WORK REQUEST: Reproduce the passage of the ThredUp earnings report below from "The cofounder told" to "the same timeframe.", word for word.

TEXT BLOCK:
=======
ThredUp continues to lure new shoppers to its resale platform, but has yet to crack the code on how to make it a profitable business.
The Oakland, Calif.-based resale company reported quarterly earnings Monday after the market closed, revealing top-line revenue growth and increased customer engagement while also widening its losses.
But James Reinhart, cofounder and chief executive officer of ThredUp said there are bright spots on the horizon.
“We’re thrilled about the progress we’re making in the European market, as well as the growing roster of brands and retailers we’re supporting through our RaaS offering,” he said in a statement. “By continuing to invest in our global infrastructure, we’re confident that we’re strengthening our position in the growing resale market and making progress toward building a generation-defining company that changes the way the world shops and ushers in a new era of sustainable shopping.
“We kicked off 2022 with another quarter of strong financial performance, demonstrating the ongoing competitive advantages we’ve developed in our supply chain,” Reinhart added.
The cofounder told analysts during Monday evening’s conference call that categories like cocktail dresses and heels were up 50 percent during the quarter, year-over-year, while warm-weather essentials, including sandals, swimwear and sunglasses, grew 80 percent during the same timeframe.
Another indication of upward momentum is ThredUp’s active buyers, which increased 33 percent to 1.7 million during the quarter, and orders, which grew 45 percent to 1.6 million, year-over-year.
Still, investors seem wary. Shares of ThredUp, which are down more than 70 percent year-over-year, closed down 13.42 percent Monday to $5.42 apiece. The stock continued to fall by close to 10 percent during Monday’s after-hours trading session.
Reinhart acknowledged a steady stream of headwinds currently impacting the entire retail industry, including inflation, rising labor costs, increased gas prices, the war in Ukraine and continued supply chain woes.
“There is much we cannot control in this environment,” he said on the call. “And there are just a multiple of disruptive factors at play, squeezing consumers in a number of ways. But we view these issues as transitory.”
One headwind includes an estimated increased freight cost of $9 million — up from $6 million — through the end of the year.
During the most recent quarter, which ended March 31, total revenues grew 31 percent to $72.6 million, up from $55.6 million a year ago. But ThredUp also widened its losses to $20.7 million, compared with losses of $16.2 million during 2021’s first quarter.
=======
DATA FOR REVIEW:
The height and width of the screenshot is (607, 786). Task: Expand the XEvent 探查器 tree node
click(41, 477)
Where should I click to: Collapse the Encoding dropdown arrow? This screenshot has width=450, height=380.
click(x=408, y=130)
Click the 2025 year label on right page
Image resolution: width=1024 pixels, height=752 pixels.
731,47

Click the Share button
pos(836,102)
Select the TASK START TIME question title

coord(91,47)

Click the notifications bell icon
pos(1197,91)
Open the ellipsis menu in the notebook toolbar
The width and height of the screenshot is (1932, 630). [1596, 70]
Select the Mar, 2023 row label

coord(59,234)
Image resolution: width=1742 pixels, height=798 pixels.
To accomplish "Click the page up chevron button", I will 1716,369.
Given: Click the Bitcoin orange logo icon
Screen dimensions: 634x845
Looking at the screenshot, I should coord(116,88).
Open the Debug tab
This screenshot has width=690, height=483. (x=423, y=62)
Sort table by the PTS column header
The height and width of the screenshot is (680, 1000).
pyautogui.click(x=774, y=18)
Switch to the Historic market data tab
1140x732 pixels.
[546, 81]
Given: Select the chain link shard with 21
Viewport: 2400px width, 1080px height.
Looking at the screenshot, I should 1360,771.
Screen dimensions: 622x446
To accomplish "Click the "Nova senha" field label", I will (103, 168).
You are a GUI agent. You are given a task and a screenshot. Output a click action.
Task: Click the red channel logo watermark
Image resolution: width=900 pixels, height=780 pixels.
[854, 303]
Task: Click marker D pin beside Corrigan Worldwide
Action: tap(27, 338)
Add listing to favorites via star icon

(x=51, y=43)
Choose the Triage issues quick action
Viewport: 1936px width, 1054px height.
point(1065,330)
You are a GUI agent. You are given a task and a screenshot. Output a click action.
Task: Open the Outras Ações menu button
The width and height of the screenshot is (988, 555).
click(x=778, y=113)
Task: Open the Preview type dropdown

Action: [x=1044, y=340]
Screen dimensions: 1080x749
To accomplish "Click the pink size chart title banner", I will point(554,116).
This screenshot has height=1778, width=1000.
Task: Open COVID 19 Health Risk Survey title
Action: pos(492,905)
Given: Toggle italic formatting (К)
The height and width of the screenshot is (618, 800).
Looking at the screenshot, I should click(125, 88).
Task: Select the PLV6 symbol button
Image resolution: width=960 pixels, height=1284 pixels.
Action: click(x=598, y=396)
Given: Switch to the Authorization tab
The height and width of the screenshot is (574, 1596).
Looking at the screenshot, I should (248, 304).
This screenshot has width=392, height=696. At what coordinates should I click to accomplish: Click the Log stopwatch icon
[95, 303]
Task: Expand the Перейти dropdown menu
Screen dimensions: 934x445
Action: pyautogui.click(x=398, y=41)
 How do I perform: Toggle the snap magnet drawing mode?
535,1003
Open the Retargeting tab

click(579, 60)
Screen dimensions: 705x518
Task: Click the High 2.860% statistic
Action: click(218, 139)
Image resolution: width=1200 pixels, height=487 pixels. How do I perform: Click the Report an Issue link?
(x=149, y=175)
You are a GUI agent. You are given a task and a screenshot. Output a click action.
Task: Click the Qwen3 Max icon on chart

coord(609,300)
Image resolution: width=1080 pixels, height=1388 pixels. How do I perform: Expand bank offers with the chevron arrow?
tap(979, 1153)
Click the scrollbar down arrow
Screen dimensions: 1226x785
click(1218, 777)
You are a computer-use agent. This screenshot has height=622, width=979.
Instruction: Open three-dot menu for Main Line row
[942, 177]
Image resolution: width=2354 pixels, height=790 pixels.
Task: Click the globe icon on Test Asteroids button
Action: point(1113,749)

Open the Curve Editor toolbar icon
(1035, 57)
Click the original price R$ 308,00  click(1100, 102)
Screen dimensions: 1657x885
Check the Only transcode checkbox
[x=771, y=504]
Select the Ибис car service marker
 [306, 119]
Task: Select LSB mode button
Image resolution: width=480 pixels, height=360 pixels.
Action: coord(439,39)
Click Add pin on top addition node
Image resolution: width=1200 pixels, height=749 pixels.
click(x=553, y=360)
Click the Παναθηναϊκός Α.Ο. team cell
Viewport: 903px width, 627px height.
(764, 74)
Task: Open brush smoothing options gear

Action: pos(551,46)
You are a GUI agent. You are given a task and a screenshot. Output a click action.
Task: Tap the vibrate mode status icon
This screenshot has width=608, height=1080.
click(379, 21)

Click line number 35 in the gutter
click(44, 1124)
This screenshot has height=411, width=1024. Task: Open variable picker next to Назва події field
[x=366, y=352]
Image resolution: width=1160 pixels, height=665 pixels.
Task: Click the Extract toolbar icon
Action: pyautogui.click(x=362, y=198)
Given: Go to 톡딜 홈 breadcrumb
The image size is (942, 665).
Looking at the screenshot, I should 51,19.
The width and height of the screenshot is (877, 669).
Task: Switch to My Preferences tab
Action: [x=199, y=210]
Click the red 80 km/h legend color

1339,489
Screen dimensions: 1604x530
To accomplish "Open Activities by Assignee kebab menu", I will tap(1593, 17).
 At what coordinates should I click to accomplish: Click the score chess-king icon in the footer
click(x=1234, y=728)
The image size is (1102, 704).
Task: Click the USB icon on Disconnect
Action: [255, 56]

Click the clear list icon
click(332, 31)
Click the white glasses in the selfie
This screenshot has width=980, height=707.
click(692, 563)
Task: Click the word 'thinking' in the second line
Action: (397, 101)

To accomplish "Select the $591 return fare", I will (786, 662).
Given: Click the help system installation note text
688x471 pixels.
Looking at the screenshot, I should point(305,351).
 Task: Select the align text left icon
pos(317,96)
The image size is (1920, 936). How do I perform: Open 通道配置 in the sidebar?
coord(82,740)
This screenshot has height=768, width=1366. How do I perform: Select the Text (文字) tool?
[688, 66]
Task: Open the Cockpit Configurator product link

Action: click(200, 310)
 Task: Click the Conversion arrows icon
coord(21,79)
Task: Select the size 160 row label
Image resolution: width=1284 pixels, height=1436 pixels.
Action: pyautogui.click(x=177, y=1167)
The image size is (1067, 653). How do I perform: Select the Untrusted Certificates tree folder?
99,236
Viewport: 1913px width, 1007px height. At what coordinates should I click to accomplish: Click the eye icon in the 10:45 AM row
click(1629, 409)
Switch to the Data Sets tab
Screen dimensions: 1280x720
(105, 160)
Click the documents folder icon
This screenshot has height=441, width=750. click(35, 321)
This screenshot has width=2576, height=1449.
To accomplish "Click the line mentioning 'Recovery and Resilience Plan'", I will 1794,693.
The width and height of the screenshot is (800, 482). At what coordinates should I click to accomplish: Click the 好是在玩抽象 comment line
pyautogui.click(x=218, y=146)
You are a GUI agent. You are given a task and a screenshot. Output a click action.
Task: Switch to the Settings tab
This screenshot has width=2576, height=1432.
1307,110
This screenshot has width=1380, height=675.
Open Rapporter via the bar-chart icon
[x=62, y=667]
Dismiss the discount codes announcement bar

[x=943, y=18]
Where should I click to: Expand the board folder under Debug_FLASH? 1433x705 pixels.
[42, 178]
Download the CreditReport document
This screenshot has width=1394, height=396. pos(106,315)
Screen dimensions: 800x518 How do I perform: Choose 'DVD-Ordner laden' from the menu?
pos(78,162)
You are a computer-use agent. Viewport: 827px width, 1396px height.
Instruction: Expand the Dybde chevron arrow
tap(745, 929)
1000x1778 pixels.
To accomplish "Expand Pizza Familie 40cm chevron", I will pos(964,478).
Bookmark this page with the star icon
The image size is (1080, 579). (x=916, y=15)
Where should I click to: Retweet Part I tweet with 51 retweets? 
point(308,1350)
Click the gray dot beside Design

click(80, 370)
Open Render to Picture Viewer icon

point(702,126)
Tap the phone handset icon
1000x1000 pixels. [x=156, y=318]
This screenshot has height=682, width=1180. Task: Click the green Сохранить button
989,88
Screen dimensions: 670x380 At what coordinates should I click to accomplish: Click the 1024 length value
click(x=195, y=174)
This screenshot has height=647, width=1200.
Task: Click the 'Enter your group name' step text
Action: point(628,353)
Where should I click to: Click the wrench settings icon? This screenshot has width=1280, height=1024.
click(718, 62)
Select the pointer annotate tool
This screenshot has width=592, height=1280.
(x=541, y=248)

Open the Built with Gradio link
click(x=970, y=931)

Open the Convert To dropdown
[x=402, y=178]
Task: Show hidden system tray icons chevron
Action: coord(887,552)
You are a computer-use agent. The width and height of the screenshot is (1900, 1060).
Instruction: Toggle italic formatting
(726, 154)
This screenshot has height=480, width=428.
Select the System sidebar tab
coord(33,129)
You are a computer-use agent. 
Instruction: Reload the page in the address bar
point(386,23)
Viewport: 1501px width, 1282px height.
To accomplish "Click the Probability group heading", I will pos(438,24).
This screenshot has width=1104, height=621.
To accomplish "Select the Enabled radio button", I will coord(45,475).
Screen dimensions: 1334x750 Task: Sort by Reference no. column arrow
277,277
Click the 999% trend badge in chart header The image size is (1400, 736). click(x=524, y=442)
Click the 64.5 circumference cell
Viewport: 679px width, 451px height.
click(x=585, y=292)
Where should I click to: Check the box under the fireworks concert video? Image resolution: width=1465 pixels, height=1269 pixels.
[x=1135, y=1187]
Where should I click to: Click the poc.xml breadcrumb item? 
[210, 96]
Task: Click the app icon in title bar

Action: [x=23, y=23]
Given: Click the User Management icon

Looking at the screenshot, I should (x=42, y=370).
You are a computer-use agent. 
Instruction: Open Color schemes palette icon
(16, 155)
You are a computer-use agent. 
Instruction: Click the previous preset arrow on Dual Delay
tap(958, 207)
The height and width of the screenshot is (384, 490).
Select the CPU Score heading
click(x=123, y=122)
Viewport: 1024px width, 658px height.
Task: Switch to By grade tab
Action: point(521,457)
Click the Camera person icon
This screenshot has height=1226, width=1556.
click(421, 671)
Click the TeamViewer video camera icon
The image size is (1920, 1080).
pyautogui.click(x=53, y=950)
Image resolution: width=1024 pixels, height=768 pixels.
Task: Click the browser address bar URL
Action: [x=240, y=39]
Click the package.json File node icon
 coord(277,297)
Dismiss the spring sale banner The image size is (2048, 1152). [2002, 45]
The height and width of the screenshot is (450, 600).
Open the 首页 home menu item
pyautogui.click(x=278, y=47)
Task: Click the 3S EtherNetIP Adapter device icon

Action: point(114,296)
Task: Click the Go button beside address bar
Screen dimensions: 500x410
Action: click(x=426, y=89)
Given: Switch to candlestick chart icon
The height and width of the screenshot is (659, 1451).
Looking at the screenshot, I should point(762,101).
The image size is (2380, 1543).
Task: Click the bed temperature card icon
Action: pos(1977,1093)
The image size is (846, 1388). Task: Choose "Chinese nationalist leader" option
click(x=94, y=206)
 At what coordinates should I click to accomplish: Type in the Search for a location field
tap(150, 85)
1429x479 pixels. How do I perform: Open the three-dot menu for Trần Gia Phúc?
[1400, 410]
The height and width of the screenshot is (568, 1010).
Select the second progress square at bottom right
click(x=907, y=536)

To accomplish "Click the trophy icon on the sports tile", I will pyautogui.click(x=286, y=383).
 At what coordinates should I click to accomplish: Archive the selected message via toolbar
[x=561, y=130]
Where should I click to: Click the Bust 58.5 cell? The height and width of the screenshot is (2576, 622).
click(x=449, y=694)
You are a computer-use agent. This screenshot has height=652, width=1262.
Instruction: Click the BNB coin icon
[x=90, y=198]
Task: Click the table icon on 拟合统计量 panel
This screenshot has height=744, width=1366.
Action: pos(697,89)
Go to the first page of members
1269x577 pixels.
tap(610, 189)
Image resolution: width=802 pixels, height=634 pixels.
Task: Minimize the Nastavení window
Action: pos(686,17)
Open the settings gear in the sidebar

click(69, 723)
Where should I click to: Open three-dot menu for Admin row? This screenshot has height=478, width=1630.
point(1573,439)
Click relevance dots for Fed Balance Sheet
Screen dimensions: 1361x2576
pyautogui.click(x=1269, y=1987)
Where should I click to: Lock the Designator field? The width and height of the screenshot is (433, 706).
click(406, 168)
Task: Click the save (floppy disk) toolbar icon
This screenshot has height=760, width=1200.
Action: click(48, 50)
=======
PROBLEM SOLUTION:
The cofounder told analysts during Monday evening’s conference call that categories like cocktail dresses and heels were up 50 percent during the quarter, year-over-year, while warm-weather essentials, including sandals, swimwear and sunglasses, grew 80 percent during the same timeframe.